Simply Red’s Mick Hucknall covers Bobby ‘Blue’ Bland
Mick Hucknall, in his first post-Simply Red incarnation, takes on the repertoire of Bobby "Blue" Bland in "Tribute to Bobby," a new album of soul classics released last week.
Bland has always been difficult to pin down. A chameleon, he moved with ease between hard Memphis R&B, Basie-type arrangements, quintessential soul of both the post-doo wop and early '70s wah-wah variants. Many would label Bland silky-smooth, but that wouldn't take into consideration the early sides on Chess and Duke Records (his label from 1952 to 1971), which retain a South Side growl (listen to 1952's "Good Lovin' " and the final howl). Indeed, Bland never lost that serrated edge on which an exquisitely held note balances with his even vibrato, only to end in a subtle rasp.
He absorbed such wide and varied influences as Billy Eckstine and Big Joe Turner, Ray Charles and Clyde McPhatter. So ubiquitous is Bland's sound (heard in some of the finest male singers of the last 50 years -- Van Morrison, Lou Rawls, B.B. King, Al Green, for example) that the spotlight has shifted away from the source.
Mick Hucknall wants to correct that.
Is anyone better suited to cover the Bland repertoire than Hucknall, no less a chameleon than Bland? Hucknall began as a distinctive blue-eyed soul crooner lost in the party of mid-'80s pop. No one could mistake that voice, so radio-friendly, so obviously a star in the making ("If You Don't Know Me By Now," "Holding Back the Years," "Money's Too Tight to Mention"). But then Simply Red took a detour down the shameful Euro pop path to performances in Monaco and similar Vegas-styled venues, performing bloodless soul-pop with a sense of enervation more indigenous to public television's pledge-drive zombie resurrections than Manchester beer halls.
This album reinstates Hucknall's credibility. It's a simple conceit that works perfectly. By showcasing the repertoire of prime influence Bland (and gaining his imprimatur for the project), Hucknall has once again shown us what he is capable of himself.
"Look at the people," he sings in one of the album's stronger tracks, "I Pity the Fool." "I know you're wondering what they're doing/They're just standing there/Watching you make a fool of me."
Maybe we all made a fool of Hucknall for too long, because on songs like "I'm Too Far Gone (To Turn Around)," in which Hucknall explores the full extent of his range, from his resonant baritone to the upper-altitude blues shouter, there is no question that singer, material and style have found a match.
But it is the album closer, the ballad "Lead Me On," with its heart-breaking close-harmony strings, in which everything comes to a brilliant evocation of devotion.

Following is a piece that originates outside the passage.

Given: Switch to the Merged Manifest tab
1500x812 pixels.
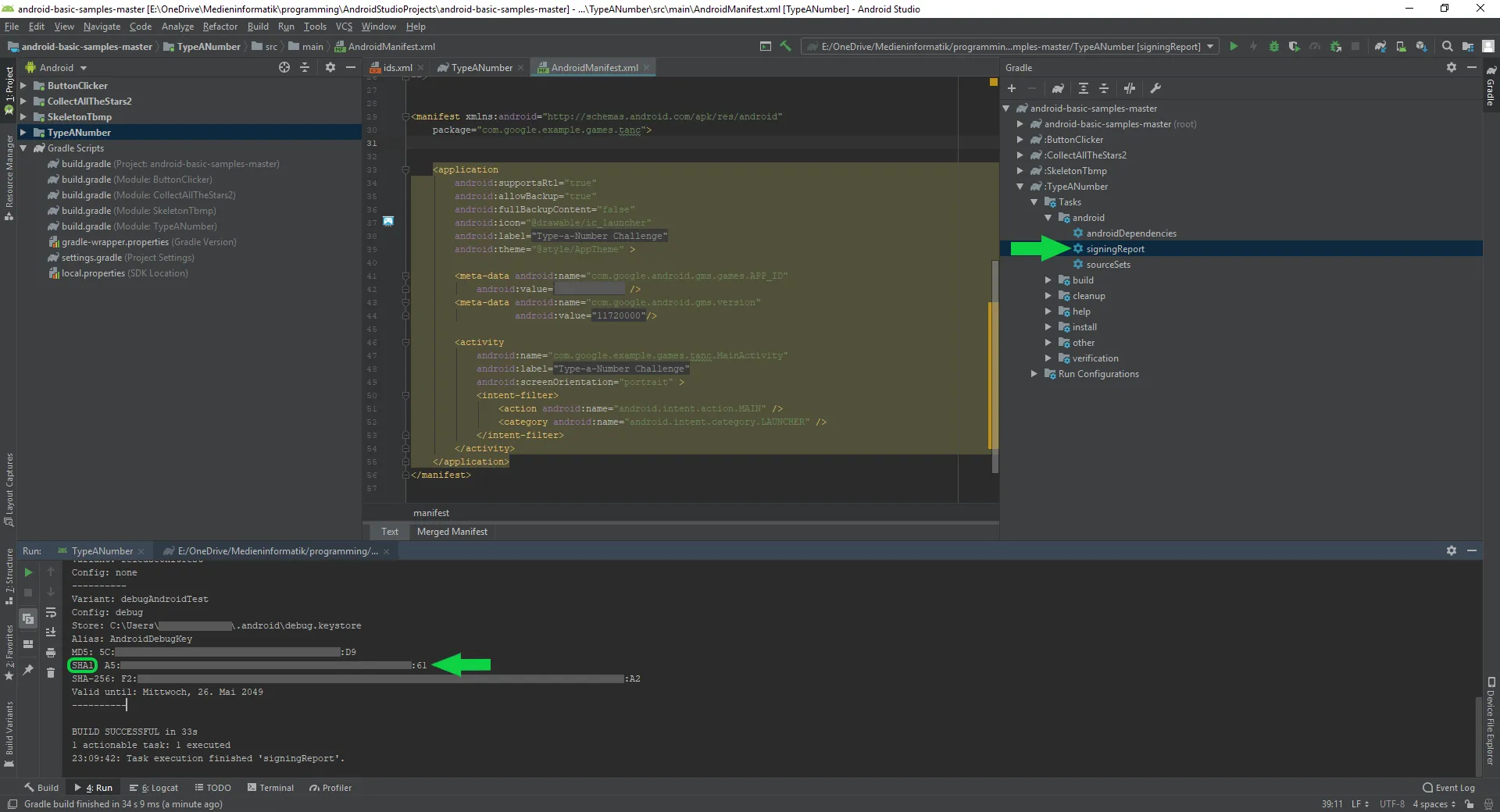Looking at the screenshot, I should (452, 532).
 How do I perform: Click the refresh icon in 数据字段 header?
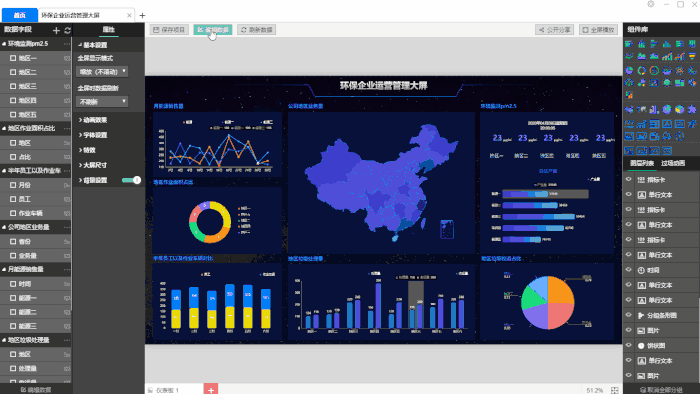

Hucknall underplays it perfectly, and he has to: The original from 1960 stuns with similar strings (see if Joe Scott's arrangement doesn't bring you close to tears), a flute and a searching gospel-inflected vocal. It's a sleeper in the Bland canon and the bonafide masterpiece of "Tribute to Bobby."

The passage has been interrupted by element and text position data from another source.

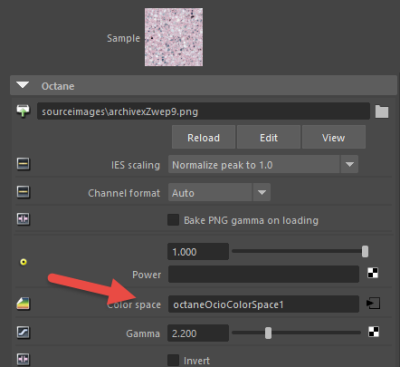Open Gamma checker map button
Viewport: 400px width, 367px height.
click(x=374, y=332)
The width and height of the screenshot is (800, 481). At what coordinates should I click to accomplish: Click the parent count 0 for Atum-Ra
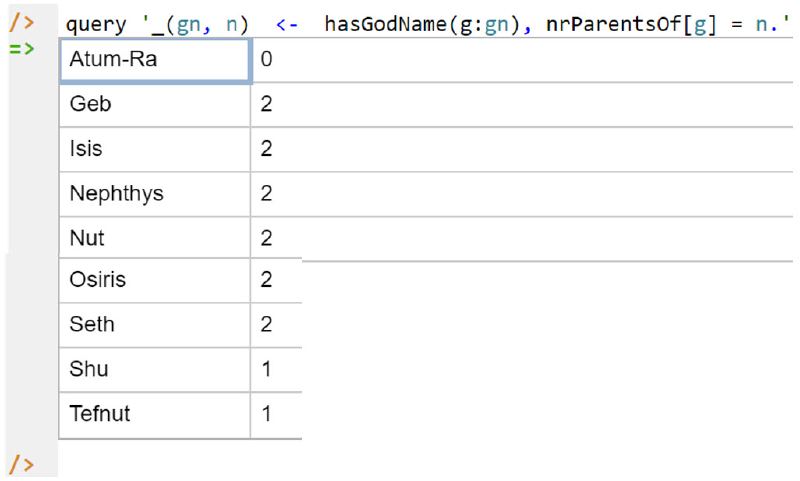266,59
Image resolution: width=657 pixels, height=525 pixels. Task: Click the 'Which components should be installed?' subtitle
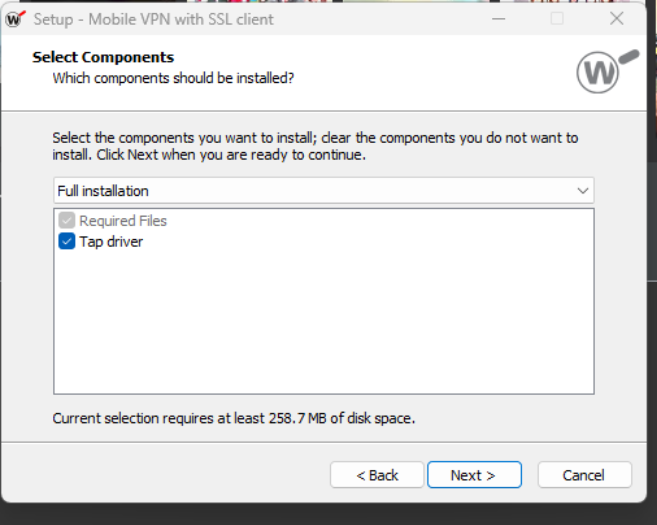[173, 77]
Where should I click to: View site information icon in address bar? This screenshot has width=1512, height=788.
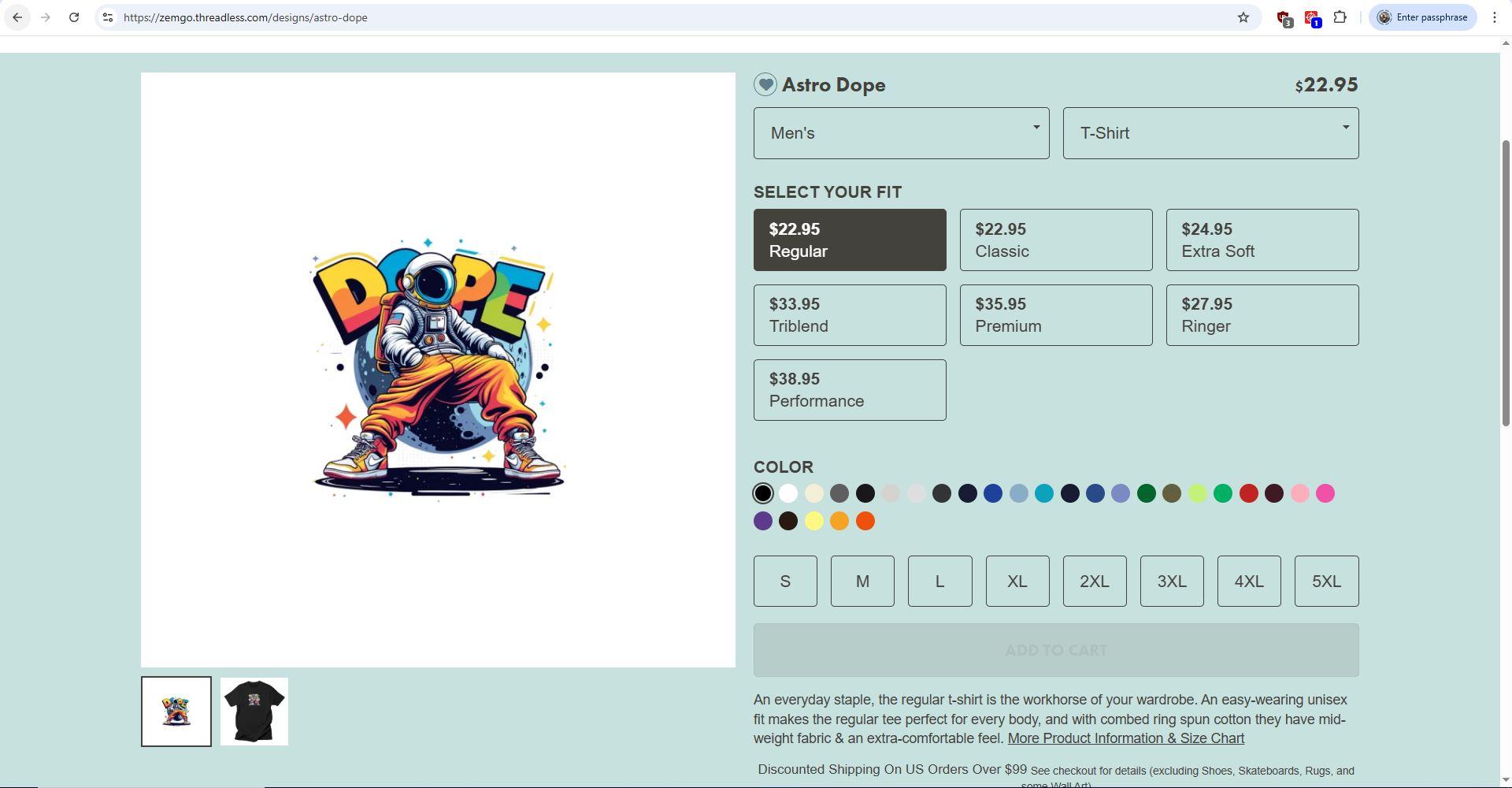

The production is bright, though abundant. Occasionally, there is a bit too much wide-screen stereo breathiness in the backups, and it sounds like keyboard samples are dropped in à la Pro Tools, distracting when so much else sounds organic. But the horn charts are greatly supportive, like on "Stormy Monday Blues," and when the band falls into a '70s Al Green groove on "I Wouldn't Treat a Dog (The Way You Treated Me)," it's a perfect backdrop for the main event -- Hucknall's voice.